2. Distinction Between Share Brokerage and Share Trading:
The Revenue argued that the assessee's activities as a share broker and share trader were distinct. The Tribunal agreed, noting that the business of a share broker does not consist in the purchase and sale of shares conjointly, as required by Explanation to Section 73. The Tribunal referenced the judgments of the Punjab High Court and the Supreme Court (CIT vs. Pangal Vittal Nayak & Co. (P) Ltd.), which supported the view that brokerage income and trading loss should be treated separately.

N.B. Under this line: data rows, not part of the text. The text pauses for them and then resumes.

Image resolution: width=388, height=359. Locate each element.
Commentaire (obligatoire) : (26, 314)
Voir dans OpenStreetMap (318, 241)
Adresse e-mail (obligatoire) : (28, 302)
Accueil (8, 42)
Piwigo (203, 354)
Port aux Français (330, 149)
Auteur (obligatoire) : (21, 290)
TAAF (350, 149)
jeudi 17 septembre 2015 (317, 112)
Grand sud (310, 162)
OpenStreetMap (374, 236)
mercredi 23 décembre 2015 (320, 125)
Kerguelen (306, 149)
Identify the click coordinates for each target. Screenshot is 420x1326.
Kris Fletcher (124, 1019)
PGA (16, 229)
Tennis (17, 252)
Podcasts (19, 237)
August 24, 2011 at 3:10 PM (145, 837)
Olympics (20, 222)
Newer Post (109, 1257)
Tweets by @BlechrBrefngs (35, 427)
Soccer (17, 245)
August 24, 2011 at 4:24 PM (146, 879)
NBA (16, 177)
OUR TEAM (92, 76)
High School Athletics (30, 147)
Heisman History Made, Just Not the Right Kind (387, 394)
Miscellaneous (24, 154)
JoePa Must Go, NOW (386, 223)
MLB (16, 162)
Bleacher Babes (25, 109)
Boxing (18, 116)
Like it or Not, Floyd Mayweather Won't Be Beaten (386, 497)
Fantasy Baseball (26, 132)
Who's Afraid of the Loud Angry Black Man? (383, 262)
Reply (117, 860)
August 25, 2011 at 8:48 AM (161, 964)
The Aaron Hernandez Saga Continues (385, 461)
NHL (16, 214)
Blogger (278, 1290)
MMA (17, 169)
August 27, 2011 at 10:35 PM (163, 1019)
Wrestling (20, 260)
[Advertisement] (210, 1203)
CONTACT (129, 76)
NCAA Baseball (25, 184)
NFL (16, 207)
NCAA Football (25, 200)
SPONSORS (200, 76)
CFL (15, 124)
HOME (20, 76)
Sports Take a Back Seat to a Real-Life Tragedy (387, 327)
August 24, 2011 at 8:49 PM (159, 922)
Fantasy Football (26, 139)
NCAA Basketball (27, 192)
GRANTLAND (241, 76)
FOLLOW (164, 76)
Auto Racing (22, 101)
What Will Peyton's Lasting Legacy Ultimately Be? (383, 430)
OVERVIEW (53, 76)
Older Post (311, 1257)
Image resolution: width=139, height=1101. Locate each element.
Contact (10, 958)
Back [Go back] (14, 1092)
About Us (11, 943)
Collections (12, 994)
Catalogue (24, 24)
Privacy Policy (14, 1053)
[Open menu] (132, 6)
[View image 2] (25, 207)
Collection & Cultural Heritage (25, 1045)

3. Loss on Shares Pledged with NSCCL:
The CIT(A) held that the loss on shares pledged with NSCCL should be charged against brokerage income, arguing that these shares were part of the brokerage business. The Tribunal found this contention illogical, stating that the loss arose due to depreciation in market value, not from the brokerage business. If the shares were treated as an investment, no loss would be incurred to be charged against brokerage income.

4. Allocation of Expenses:
The CIT(A) held that no expenses should be allocated to the business of sale and purchase of shares, and that dividend and capital gain income should be adjusted against the trading loss. The Tribunal found that the issue of expense allocation had not been properly addressed by the AO or CIT(A). Therefore, the Tribunal remanded the issue to the AO for a fresh decision, allowing the assessee a reasonable opportunity to be heard.

Conclusion:
The Tribunal set aside the order of the CIT(A) and remanded the matter to the AO for the limited purpose of allocating expenses between deemed speculation loss and other income. The appeal was treated as partly allowed for statistical purposes.